During the 2013 legislative session, Joan Huffman, a former Harris County felony court judge and prosecutor, worked to scuttle criminal justice reforms in the Texas Senate. She made her mark on the 2015 session by sabotaging ethics reforms championed even by leaders of her own party. Last session, she was a reliable footsoldier for Lieutenant Governor Dan Patrick, casting votes to discriminate against transgender people, turn local cops into immigration enforcers, restrict abortion and throw another $800 million at the Texas Department of Public Safety to maintain a small army of cops in border communities.

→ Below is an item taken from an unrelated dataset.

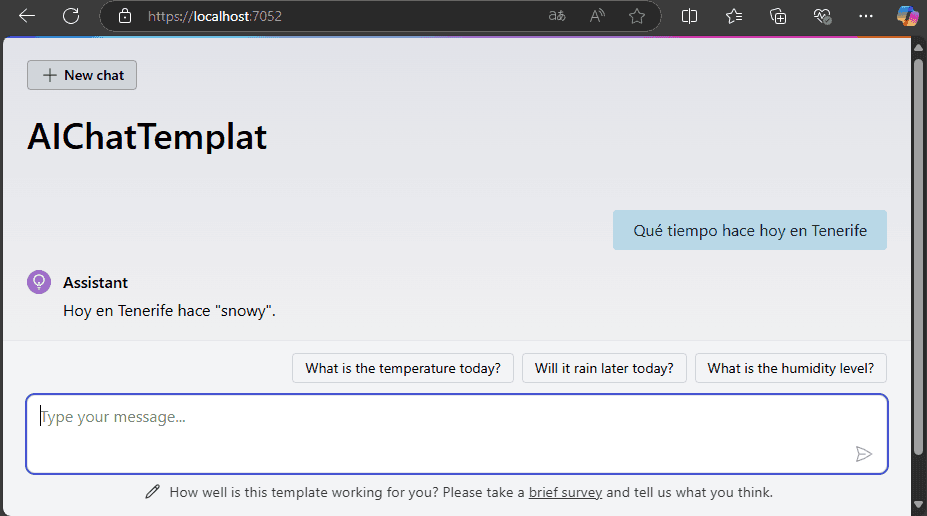
Task: Start Read aloud from address bar
Action: tap(597, 16)
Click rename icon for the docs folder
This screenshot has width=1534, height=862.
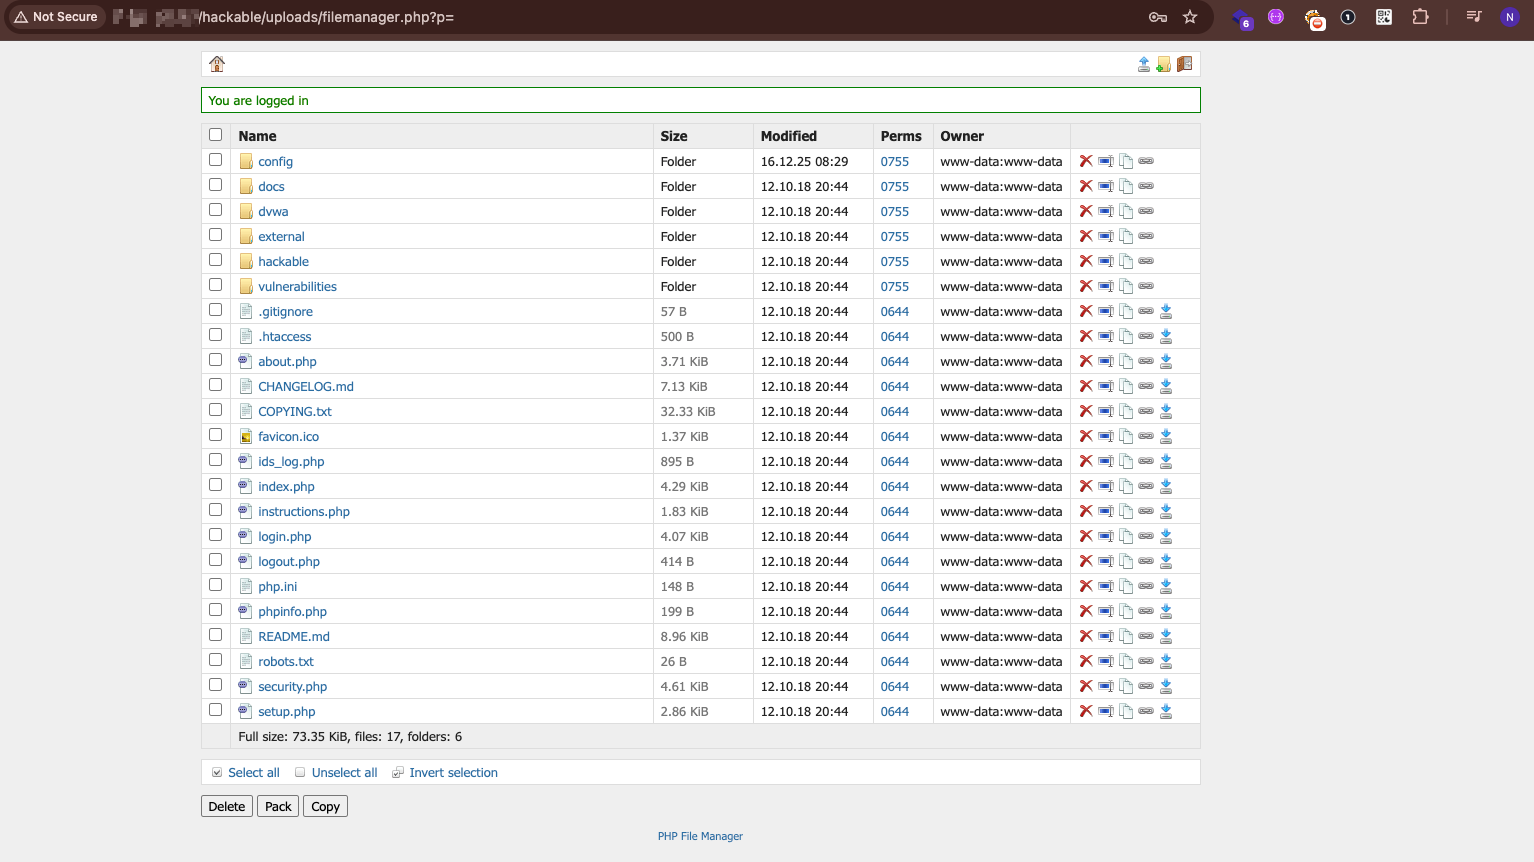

Democrats hope to end that record this year and flip Huffman’s seahorse-shaped Senate district, which includes some of Houston’s wealthiest neighborhoods and large chunks of Brazoria and Fort Bend counties. Sure, Huffman has sailed to re-election every cycle since taking the seat in 2008, but Democrats point to the fact that Trump barely won her district in 2016. Couldn’t local Dems ride Beto’s coattails to a down-ballot upset, especially in a district Clinton lost by less than a percentage point? Or so the thinking goes.
That plan, which naturally relies on a blue-wave scenario, might sound like a stretch, but flipping state Senate seats has taken on new urgency for Democrats this election. Last month, the party face-planted in the special election to replace former senator and convicted felon Carlos Uresti, losing a South Texas district that Democrats had held for nearly a century and a half. Before that embarrassing loss, picking off a couple Senate seats and breaking Dan Patrick’s supermajority over the chamber seemed ambitious but doable. Now, Dems have to unseat three Republican senators in districts where voters were varying degrees of “meh” about Trump last election.
Like this year’s bleak race for governor, Huffman’s name on the list of must-flip Senate seats is another reminder of the steep odds the left faces in Texas. If anything, Huffman could actually be harder to beat now than last election, when she trounced local lawyer and progressive candidate Rita Lucido by nearly 30 points. Earlier this month, the Houston Chronicle’s editorial board grudgingly endorsed Huffman, largely as props for her pushing a bill to fix Houston’s pension woes through the Legislature last year.
Lucido, who is again challenging Huffman, needs to beat a popular incumbent who crushed her just four years ago — and that’s just one of the dominoes that must fall for Dems to have a chance at reining in Patrick’s power next session.
That puts the contest squarely in the long-shot-but-worth-watching category, a race that could later help us gauge how well the much-ballyhooed blue wave delivers or disappoints this election.